I had a problem at work recently that drove me bonkers for a long time. The embedded linux product I am working on would start to boot up just fine but then freeze at “Freeing init memory.” For the longest time, I thought the device files for the serial connection were not configured properly, causing the remaining output to get lost. Turns out the problem was a lot more troublesome.
The real problem was that my uclibc dynamic linker .so library was not built/configured properly. I used the “generic” linux headers that were included in the (very old) legacy buildroot distribution for this product. (It’s so old in fact that I believe it predates the name “buildroot.”) The installation scripts said that the generic headers would be fine, but apparently they weren’t, even though the whole toolchain was built successfully. Because the headers were wrong, the ld library caused a silent segmentation fault as soon as it tried to run busybox init. I really learned my lesson that I need to build my toolchain with the exact same headers as the kernel!
Debugging this was a pain. First, I built a static executable to just print a message then sleep for a long time, and set this as my initial executable in the kernel boot arguments. I saw the message just fine, so the serial connection was working, and static inits appeared to work. The problem had to be elsewhere.

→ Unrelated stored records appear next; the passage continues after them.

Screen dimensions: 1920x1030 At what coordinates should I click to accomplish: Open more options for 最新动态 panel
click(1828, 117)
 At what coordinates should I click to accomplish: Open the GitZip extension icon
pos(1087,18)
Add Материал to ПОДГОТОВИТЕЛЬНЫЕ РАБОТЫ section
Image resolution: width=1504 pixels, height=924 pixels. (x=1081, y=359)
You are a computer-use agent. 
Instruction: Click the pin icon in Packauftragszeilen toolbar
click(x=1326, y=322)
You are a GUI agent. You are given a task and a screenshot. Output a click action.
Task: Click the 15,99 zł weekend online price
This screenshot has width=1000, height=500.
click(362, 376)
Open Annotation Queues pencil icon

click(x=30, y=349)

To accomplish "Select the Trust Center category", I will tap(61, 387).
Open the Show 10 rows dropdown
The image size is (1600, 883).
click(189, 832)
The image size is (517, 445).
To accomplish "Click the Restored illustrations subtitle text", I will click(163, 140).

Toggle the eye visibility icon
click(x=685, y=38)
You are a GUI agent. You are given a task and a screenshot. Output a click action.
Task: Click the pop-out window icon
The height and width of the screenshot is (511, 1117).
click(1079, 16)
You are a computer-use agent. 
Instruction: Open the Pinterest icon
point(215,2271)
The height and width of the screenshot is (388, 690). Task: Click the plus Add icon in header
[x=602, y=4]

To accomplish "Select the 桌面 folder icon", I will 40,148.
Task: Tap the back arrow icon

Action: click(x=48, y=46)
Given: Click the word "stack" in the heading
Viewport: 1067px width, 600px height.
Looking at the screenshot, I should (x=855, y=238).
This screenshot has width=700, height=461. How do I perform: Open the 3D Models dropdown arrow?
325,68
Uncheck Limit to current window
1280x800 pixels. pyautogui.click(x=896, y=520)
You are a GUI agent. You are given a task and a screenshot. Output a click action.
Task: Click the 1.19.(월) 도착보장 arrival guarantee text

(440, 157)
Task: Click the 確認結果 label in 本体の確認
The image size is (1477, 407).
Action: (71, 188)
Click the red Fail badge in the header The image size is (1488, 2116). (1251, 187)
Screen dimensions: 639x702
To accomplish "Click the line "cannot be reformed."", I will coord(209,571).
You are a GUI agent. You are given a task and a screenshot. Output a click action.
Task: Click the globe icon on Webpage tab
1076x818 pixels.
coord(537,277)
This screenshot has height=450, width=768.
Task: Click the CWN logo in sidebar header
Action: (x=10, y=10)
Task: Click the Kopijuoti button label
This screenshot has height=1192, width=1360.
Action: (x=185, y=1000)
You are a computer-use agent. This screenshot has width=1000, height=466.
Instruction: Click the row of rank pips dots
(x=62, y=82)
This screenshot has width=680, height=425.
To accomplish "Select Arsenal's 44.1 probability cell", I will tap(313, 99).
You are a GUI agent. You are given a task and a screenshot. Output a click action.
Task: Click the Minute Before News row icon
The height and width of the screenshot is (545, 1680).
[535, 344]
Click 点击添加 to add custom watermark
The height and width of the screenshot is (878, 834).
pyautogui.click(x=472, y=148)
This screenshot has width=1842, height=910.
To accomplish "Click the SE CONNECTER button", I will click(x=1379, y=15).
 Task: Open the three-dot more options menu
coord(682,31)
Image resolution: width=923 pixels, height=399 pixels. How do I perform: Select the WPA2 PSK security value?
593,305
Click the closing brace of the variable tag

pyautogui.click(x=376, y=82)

I then built busybox statically instead of dynamically and ran its init as the initial executable. That worked just fine, so something was wrong with the dynamic executable.
With the machine booting up with the static busybox exe, I could pull the dynamic exe onto the system via ftp and execute it manually to see what was going on. I also added a few printfs into the init_main busybox function to quickly see where the hang up was. I ran the binary and, ah ha, segmentation fault. But I didn’t get any print outputs to the screen, so the segfault was happening before entering int_main. Weird.
I found some debug compile options for uClibc that enabled dynamic linker debugging, rebuilt, and ran the dynamic busybox init manually using the new linker library. The failure occurred in what looked like a kernel system call. I believed my kernel was fine, so the problem had to be with the library. I chased down the includes and discovered the wrong headers were being used.
It sounds like a very methodical debugging session, but this problem kicked my butt for days. I hope this post prevents similar frustration for someone else.